Children and families living in multi-unit housing can be exposed involuntarily to drifting second-hand smoke. It is important for both tenants to talk to their landlord about second-hand smoke and for landlords to enact smoke-free housing policy. A no smoking building protects you and your family from second-hand smoke. There are resources available for both tenants and landlords on the Smoke-free Housing Ontario website.
Smoking is the leading cause of fatal home fires. The Ontario Fire Marshal’s Office reports that lit smoking materials are the number one ignition source in fatal fires in residential dwellings and account for 72% of structure loss fires.
Your landlord or condo board is permitted by law to introduce a no smoking policy for your building.

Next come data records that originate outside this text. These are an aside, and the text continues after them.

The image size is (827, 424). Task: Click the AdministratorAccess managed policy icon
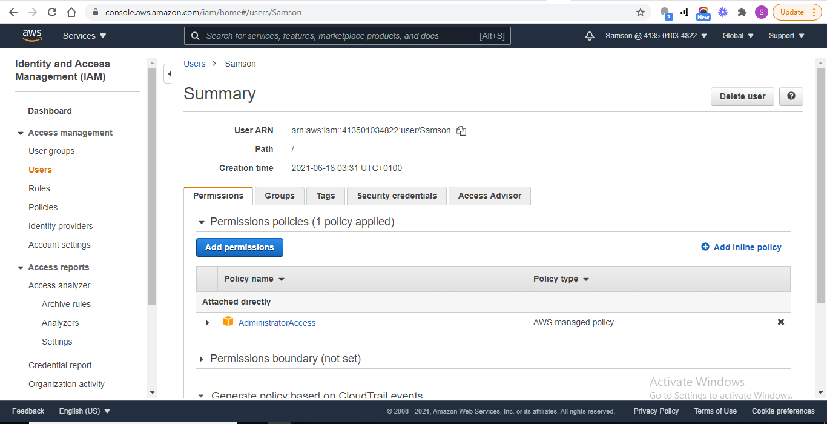tap(228, 322)
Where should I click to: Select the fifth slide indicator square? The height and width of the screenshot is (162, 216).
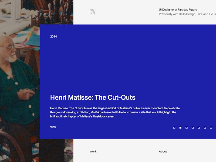(199, 128)
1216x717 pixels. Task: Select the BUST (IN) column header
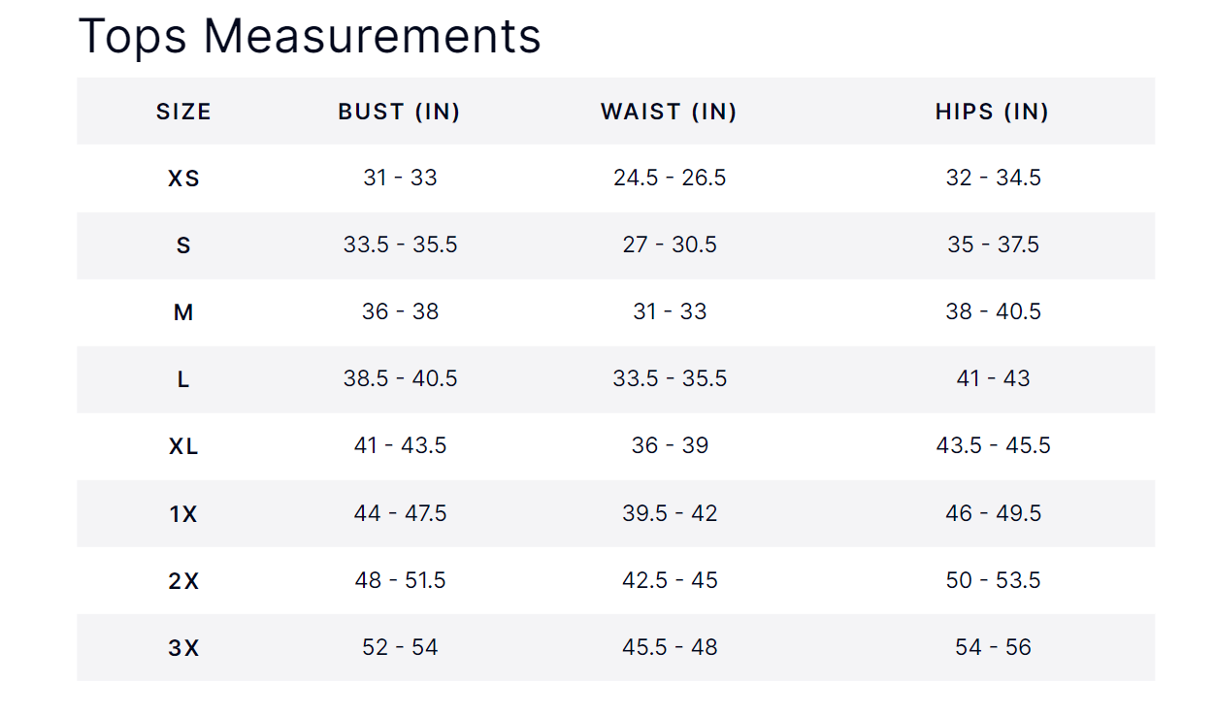click(400, 112)
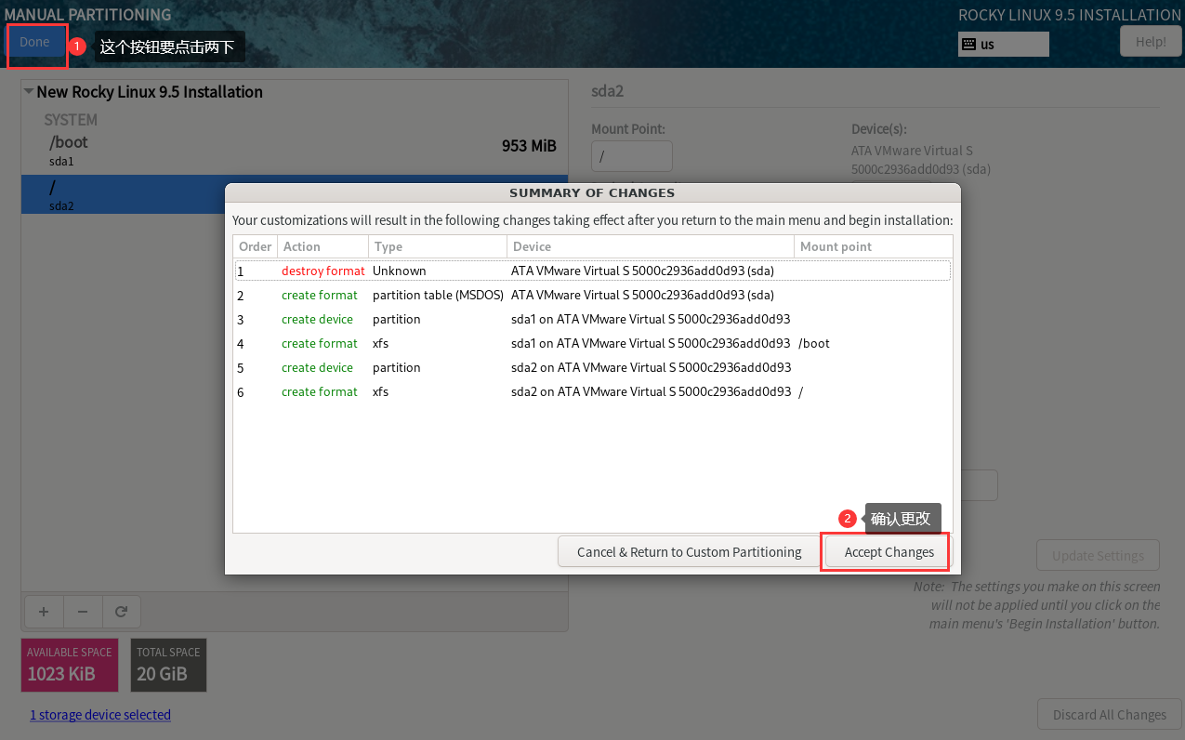
Task: Sort by the Action column header
Action: click(x=322, y=246)
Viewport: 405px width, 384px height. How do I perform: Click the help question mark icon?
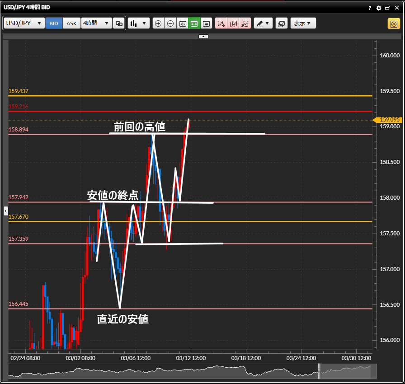pos(370,8)
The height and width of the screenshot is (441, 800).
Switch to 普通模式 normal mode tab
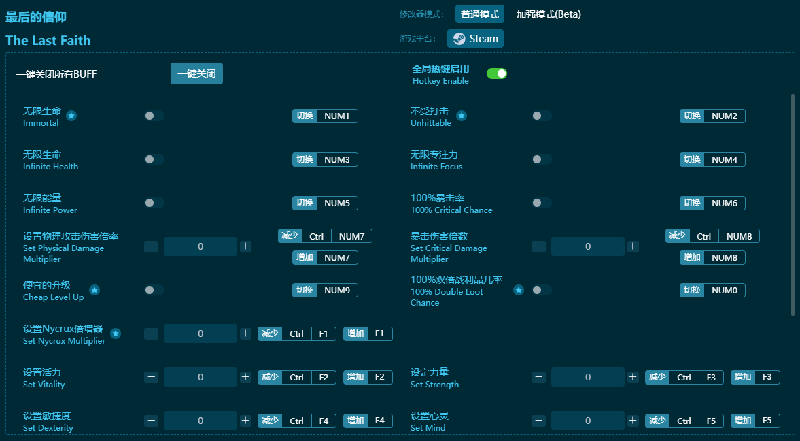click(480, 14)
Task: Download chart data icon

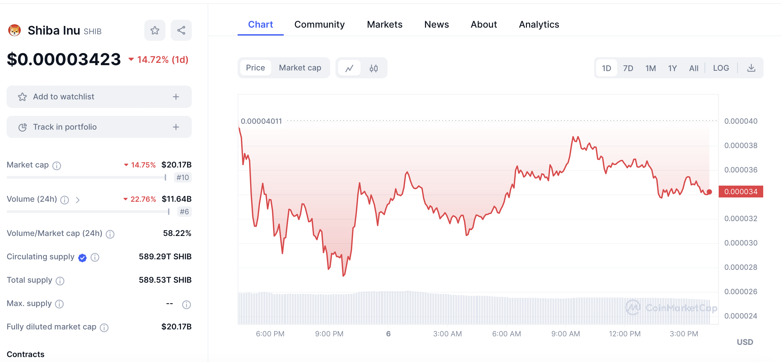Action: [751, 68]
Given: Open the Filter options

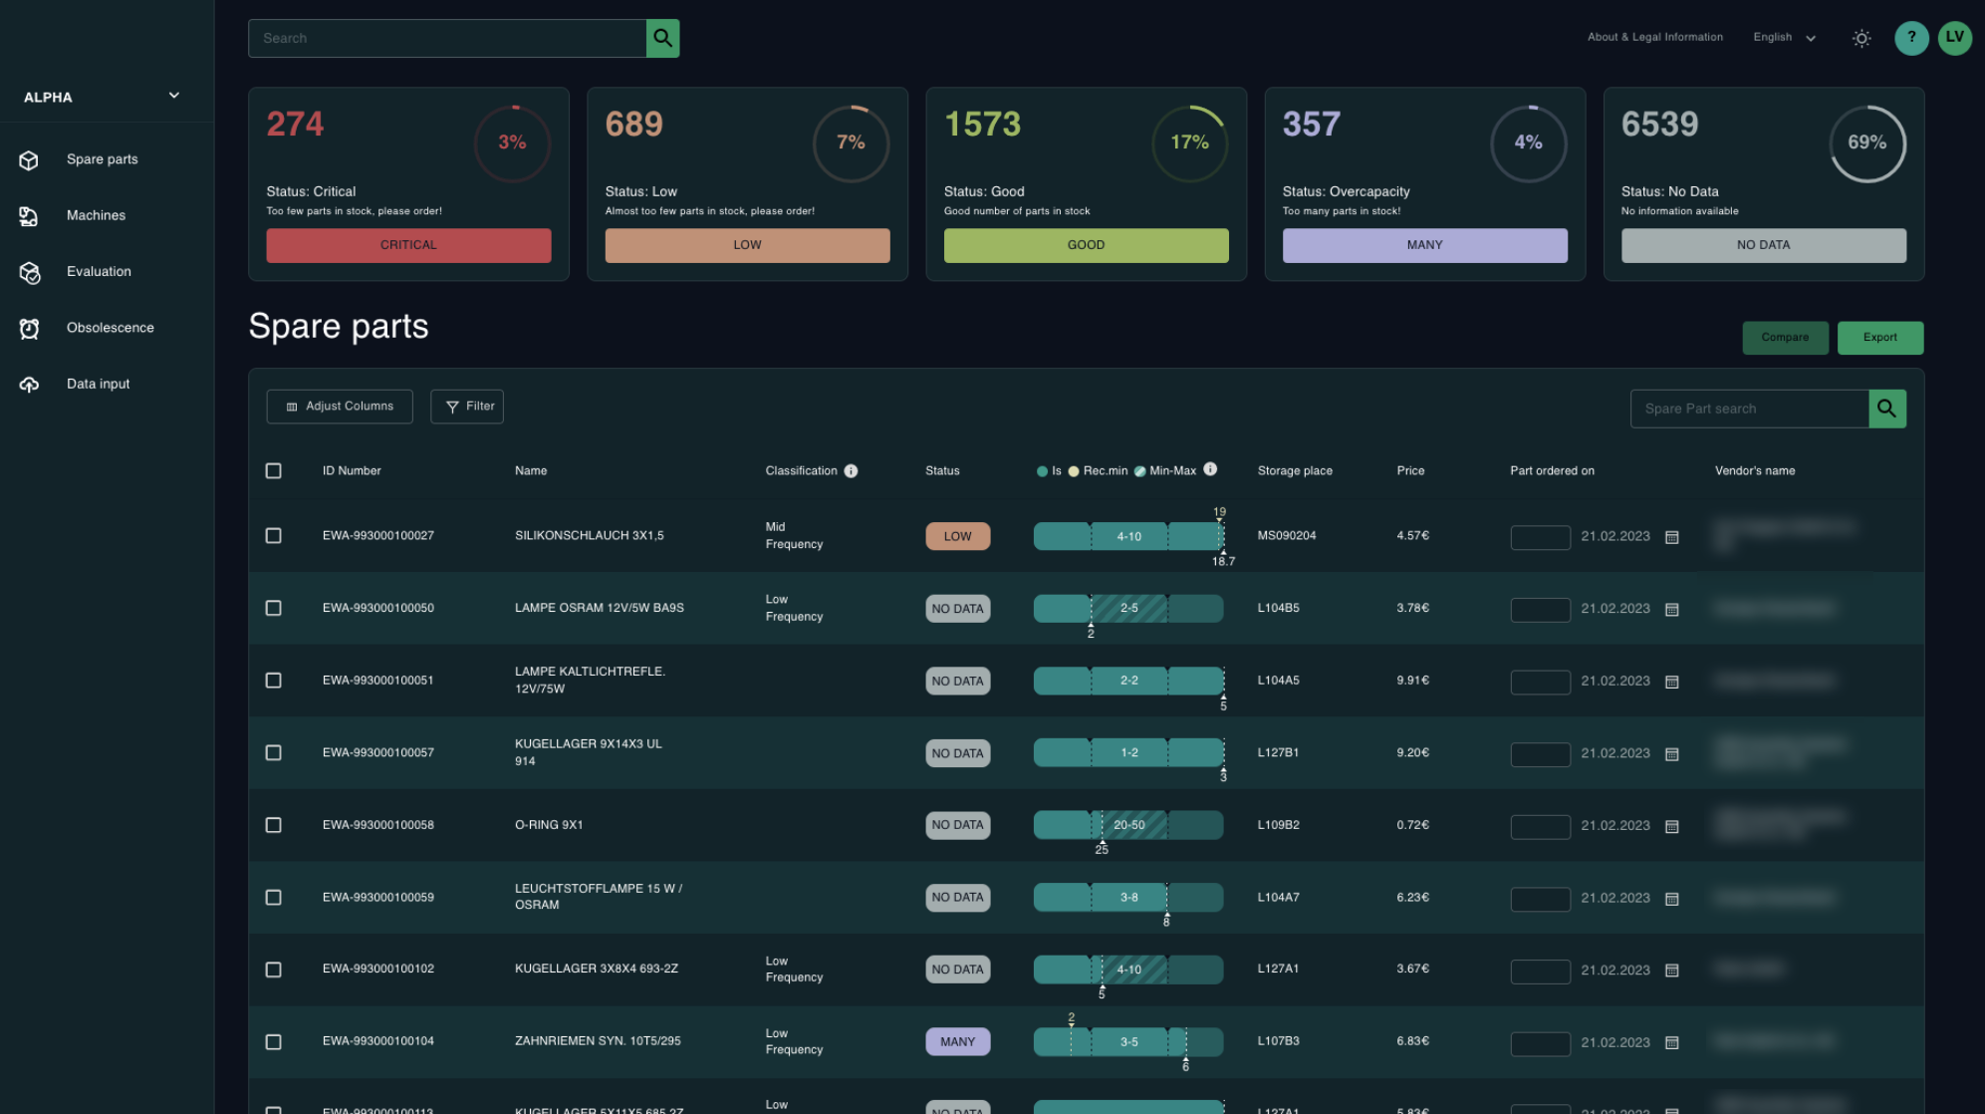Looking at the screenshot, I should click(x=467, y=407).
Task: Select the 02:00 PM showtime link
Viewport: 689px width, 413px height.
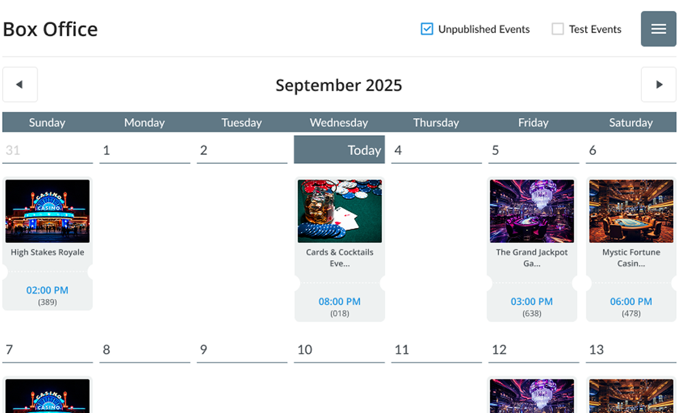Action: tap(47, 289)
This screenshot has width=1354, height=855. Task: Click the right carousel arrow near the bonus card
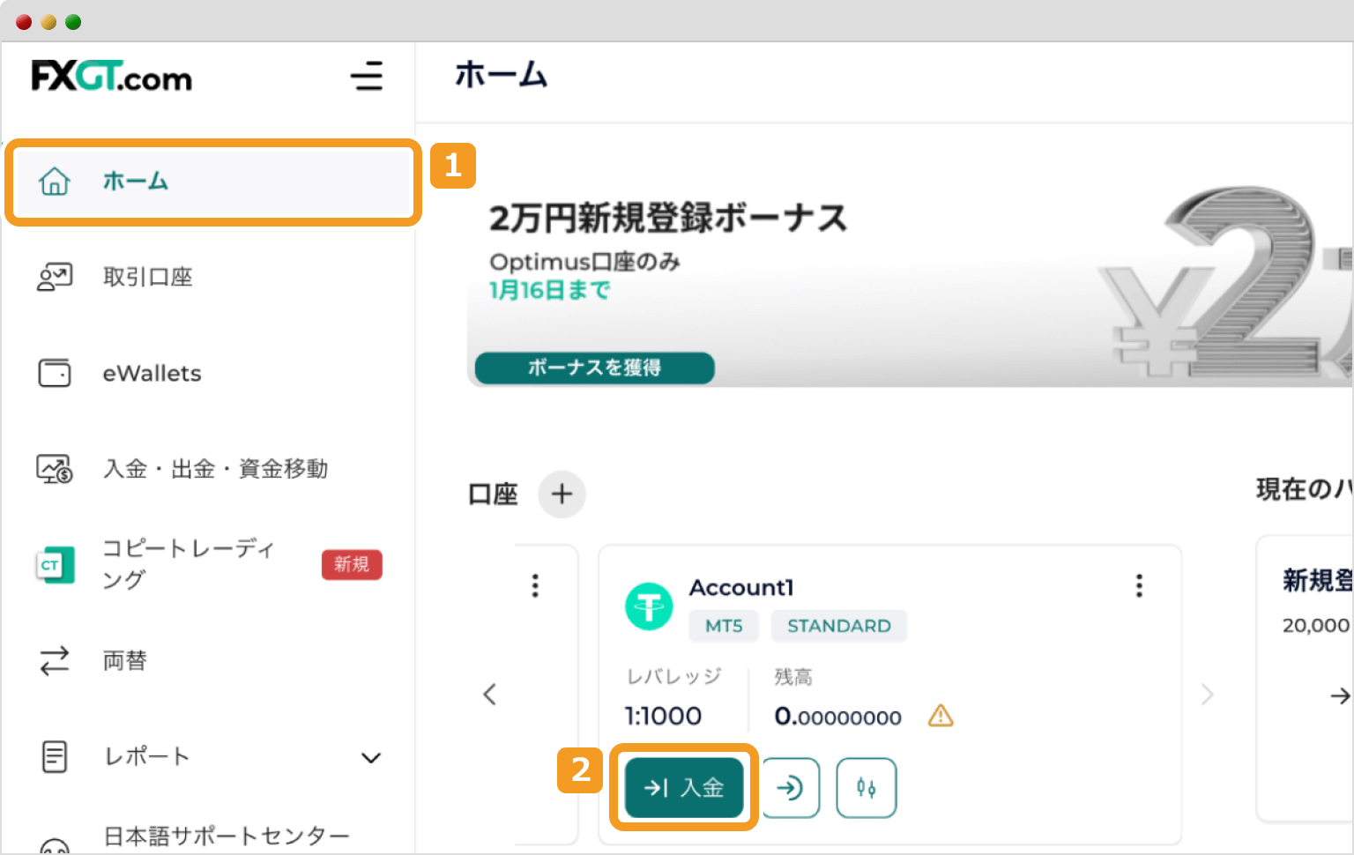point(1208,694)
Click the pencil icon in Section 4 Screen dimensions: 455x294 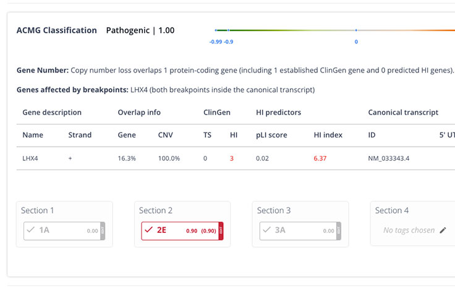pyautogui.click(x=443, y=230)
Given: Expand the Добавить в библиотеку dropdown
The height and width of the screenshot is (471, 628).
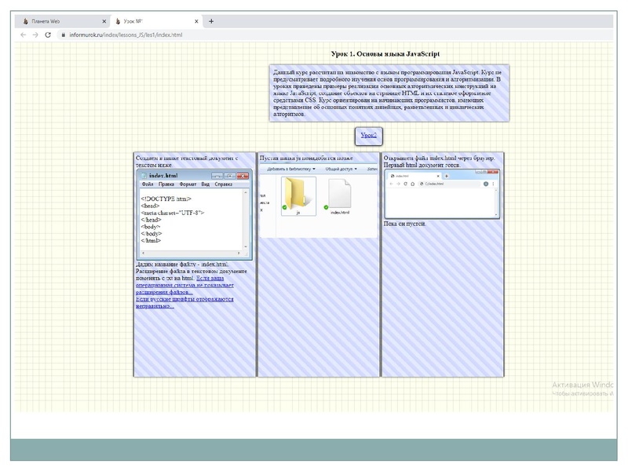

The Smoke-free Ontario Act (SFOA) only specifies public areas in apartment and condo buildings to be smoke-free such as hallways, laundry rooms, stairwells, and other commonly used space. However, landlords can implement a policy to make units’ smoke-free.
In 2015, the Ontario Tobacco Research Unit released the following information about second-hand smoke exposure:
- In 2014, 29% of Ontario adults living in multi-unit dwellings were exposed to second-hand smoke drifting between units at least once in the past month.
- 9 out of 10 adults in Ontario believed that smoking should not be allowed inside multi-unit dwellings. The level of support has increased significantly since 2005 (89% vs. 73%).